Foreign investors bought $176mn of local stocks on August 8. They’ve been net sellers on just two days since July 1, as flows to emerging markets accelerated amid a renewed wave of global policy easing. The Sensex’s price-to-earnings ratio of 16.3 compares with a multiple of 12.5 for an index of emerging markets.
Rajan held the repurchase rate at a five-year low of 6.50% as food prices threaten to push inflation above the nation’s target. The move was forecast by 27 of 29 economists in a Bloomberg survey, with two expecting a cut to 6.25%. The next governor will need to assess whether the revival of the monsoon has created room for India to follow nations like Malaysia and Australia in easing as risks to the global economy mount.
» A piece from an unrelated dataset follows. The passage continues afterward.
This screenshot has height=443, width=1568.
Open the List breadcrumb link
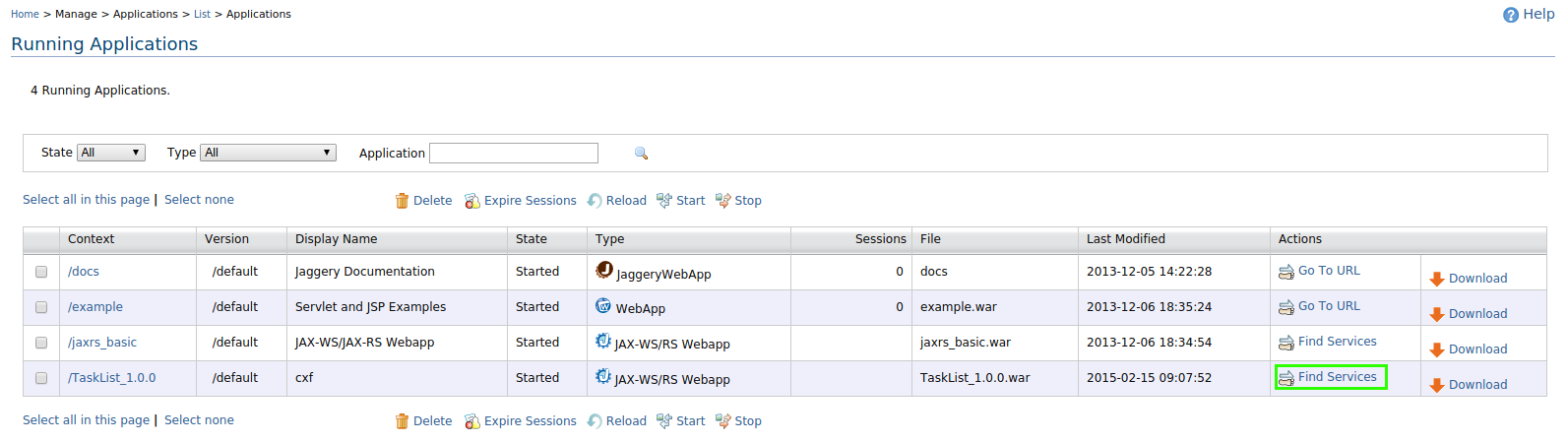202,14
“We need further evidence that inflation is cooling off because recent data points were somewhat on the higher side,” said Kanawala. “If the effect of the monsoon plays out and inflation starts cooling off, a rate cut is a possibility. The market focus is now on who the next governor will be and the formation of the monetary policy committee.”
The committee would be in place to make the next decision on interest rates, Rajan told reporters after the policy review.
Although consumer inflation touched a 22-month high in June, reports of above-average rains in the annual June-September monsoon may provide some relief, particularly after the back-to-back droughts.
At the same time, higher pay for civil servants and a planned national sales tax threaten inflation goals of 5% in March 2017 and 4% a year later, plus or minus 2%.
Lupin tumbled 5.1%, the most since May 20. Standalone profit from operations before other income, finance costs and exceptional items was Rs14.5bn in the three months ended June, compared with Rs8.5bn a year earlier.
Including its subsidiaries, the figure was Rs11.1bn versus Rs7.2bn.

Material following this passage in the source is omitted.